Était-ce une bonne idée ? Je serrai ce bout de tissu contre moi avant de le laisser tomber au fond de la fosse qui avait été creusée fraîchement pour ce nouveau cercueil. J'avais découvert ce que cela faisait de choisir une boîte dans laquelle vous placiez le corps de l'être aimé. Quelle couleur ? Quel bois ? Mais même ça, Raphael nous avait évité l'étape. Il avait lui-même choisi. Alors, j'avais juste observé Dom donner tous les papiers à la dame.

Le soleil chauffait mon dos. J'avais enfilé cette robe blanche, mais à présent, elle me faisait mal aux yeux. La lumière s'y reflétait bien trop.
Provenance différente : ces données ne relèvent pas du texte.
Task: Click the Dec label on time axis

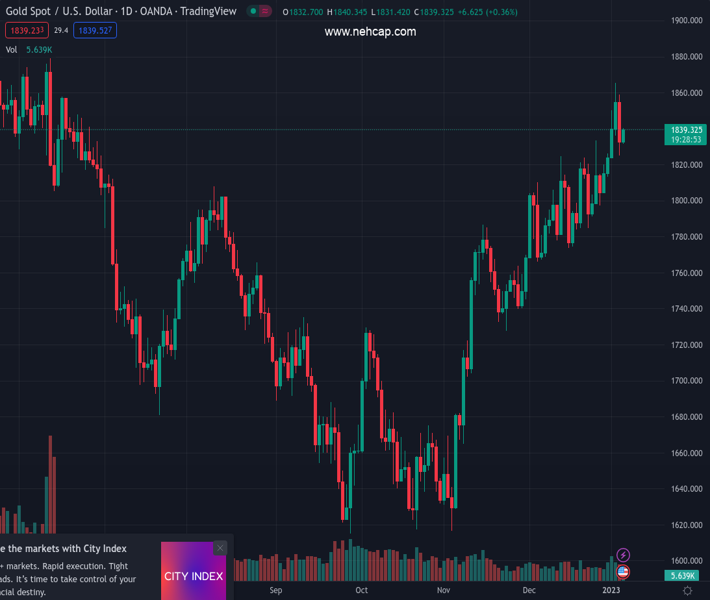Action: 529,591
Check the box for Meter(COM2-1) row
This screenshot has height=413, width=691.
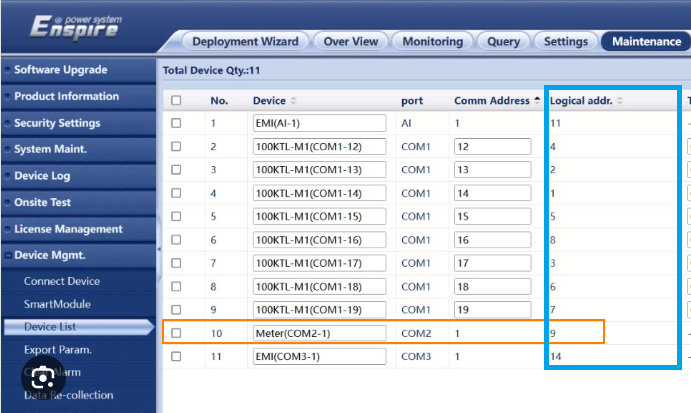pyautogui.click(x=177, y=332)
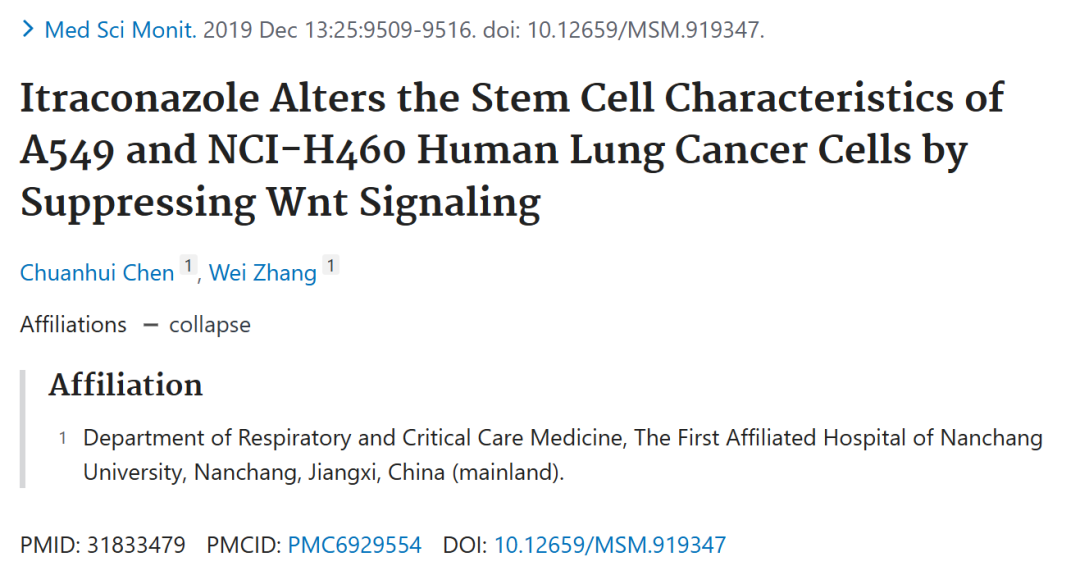Click the PMCID label
1080x566 pixels.
click(244, 545)
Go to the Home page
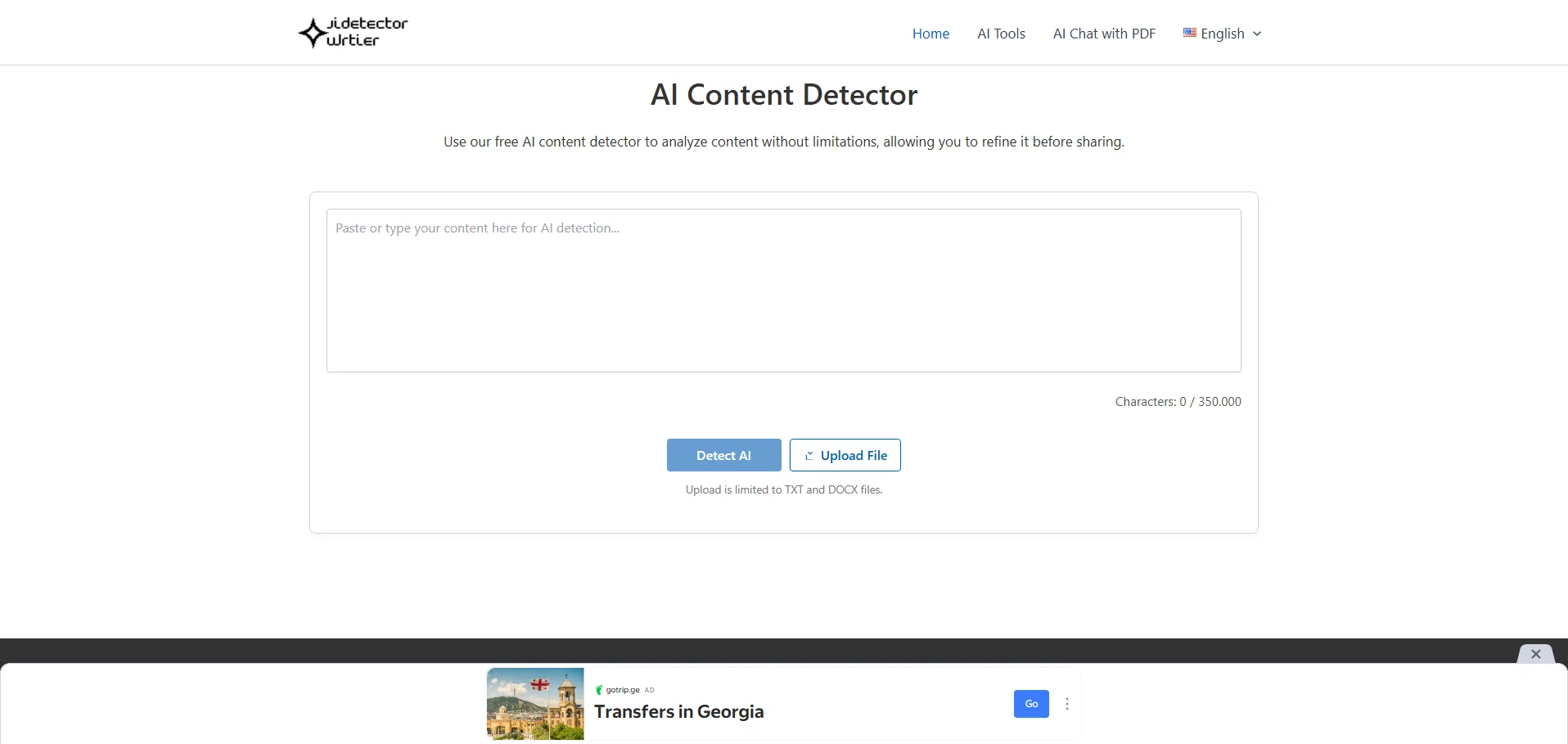The width and height of the screenshot is (1568, 744). pyautogui.click(x=930, y=34)
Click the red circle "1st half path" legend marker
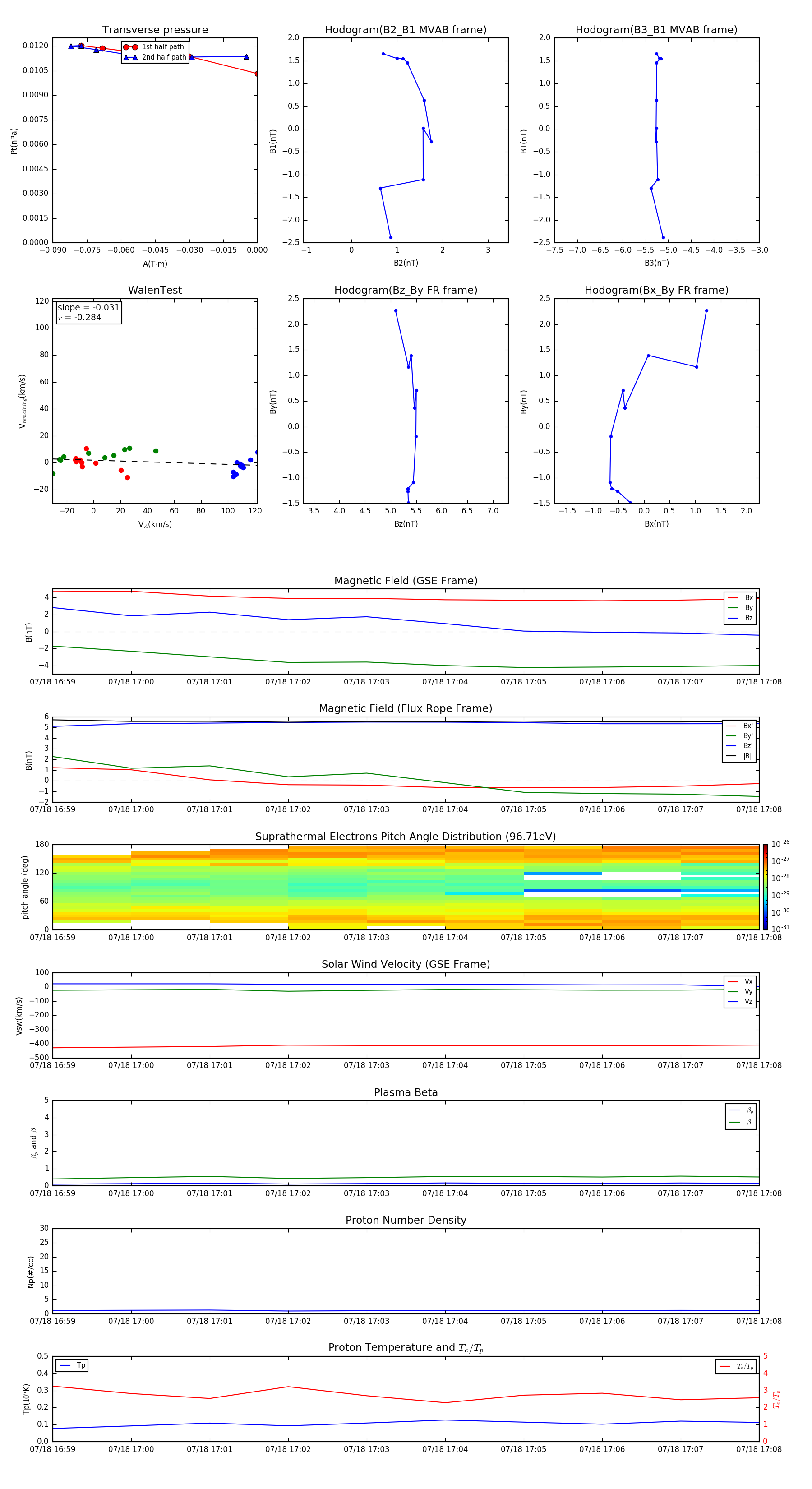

Tout le monde était en blanc aujourd'hui, hormis quelques humains qui tenaient encore le coup de porter du noir. J'en avais vu quelques-uns, parce que même Malcolm avait porté du noir. Pourquoi n'avait-il pas fait l'effort de mettre du blanc ? Je n'en savais rien. Peut-être qu'il avait désiré rester l'ami de Raphael jusqu'au bout.

Je fermai mes paupières, n'écoutant pas les dernières paroles que les gens murmuraient autour de moi. Ils m'avaient tous serré la main, m'avaient tous présenté leurs condoléances, mais je n'avais rien écouté.

Les seules paroles qui résonnaient dans ma tête étaient celles de Raphael. Les dernières qu'il avait pu me murmurer. Nous étions tous passés les uns après les autres vers la fin, ou tout simplement Raphael avait accordé un simple moment à chacun d'entre nous.

Je ne pus retenir un autre sanglot et soudain, mes genoux lâchèrent. Des bras m'entourèrent et je cachai mon visage dans le cou de Dom. Lui aussi pleurait, mais il avait la décence de le faire silencieusement pour ne pas que je l'entende.

À quoi bon ?

J'entendais tous les pleurs.

J'entendais toutes les plaintes.

Et ça me rongeait.

Son masque à oxygène lui permettait de continuer à respirer, mais je n'étais pas sûre que ça l'aide vraiment. Il avait au moins de l'oxygène dans les poumons. À défaut de pouvoir vraiment s'en servir correctement.

Il dormait pour l'instant. Tout le monde était parti manger, car il fallait se nourrir. Mais je n'arrivai pas à garder un seul repas depuis que nous étions dans cet hôpital.

Deux jours.

Deux jours et demi maintenant qu'il était midi.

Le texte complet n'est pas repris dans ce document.